• [MATERIAL DEL EJERCICIO]
◆ ◆ ◆ ◆
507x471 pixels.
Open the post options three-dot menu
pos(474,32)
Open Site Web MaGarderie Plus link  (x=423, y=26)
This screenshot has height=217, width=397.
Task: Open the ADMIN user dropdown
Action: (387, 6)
◆ ◆ ◆ ◆
• [QUÉ HACER] ¿Podrías reproducir todas las filas de arriba sin cambiar nada?

• [SOLUCIÓN]
507x471 pixels.
Open the post options three-dot menu
pos(474,32)
Open Site Web MaGarderie Plus link  (x=423, y=26)
This screenshot has height=217, width=397.
Task: Open the ADMIN user dropdown
Action: (387, 6)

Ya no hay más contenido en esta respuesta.